_Required task:_ Give the material below as a Markdown table with the columns "No." and "Line", numbering each nonblank line in order and omitting blank lines. Leave the pictures out of the answer.

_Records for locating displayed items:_
________________________________________

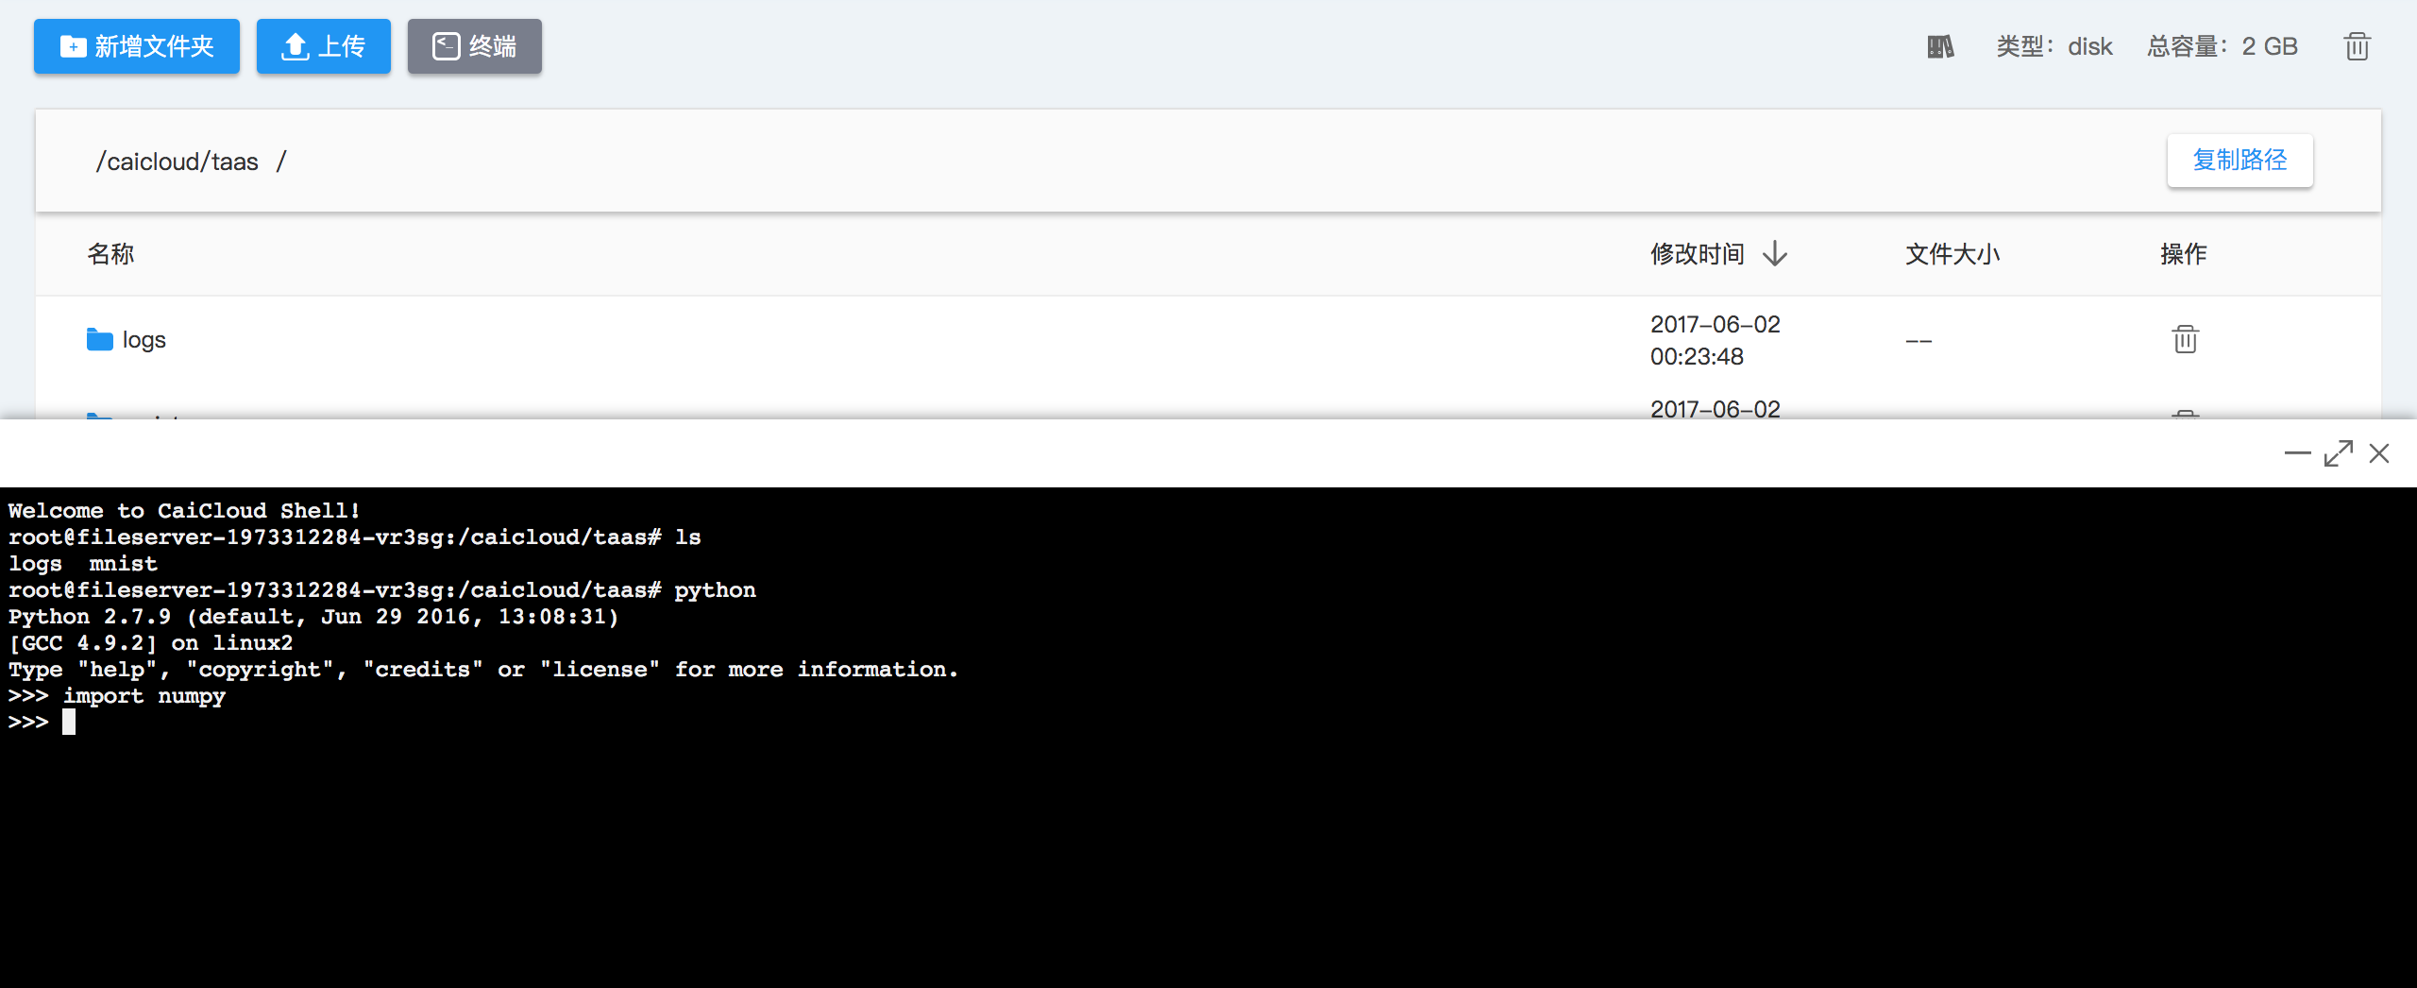The height and width of the screenshot is (988, 2417).
Task: Delete the logs folder via trash icon
Action: (x=2185, y=339)
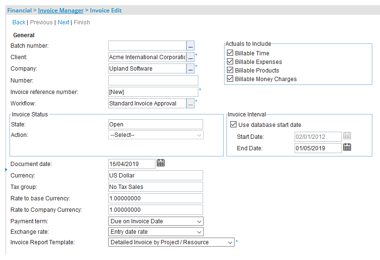Go to Invoice Manager breadcrumb link
Image resolution: width=380 pixels, height=260 pixels.
(61, 10)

________________________________________

_Expected answer:_
| No. | Line |
|---|---|
| 1 | The height and width of the screenshot is (988, 2417). |
| 2 | Task: Delete the logs folder via trash icon |
| 3 | Action: (x=2185, y=339) |
| 4 | Go to Invoice Manager breadcrumb link |
| 5 | Image resolution: width=380 pixels, height=260 pixels. |
| 6 | (61, 10) |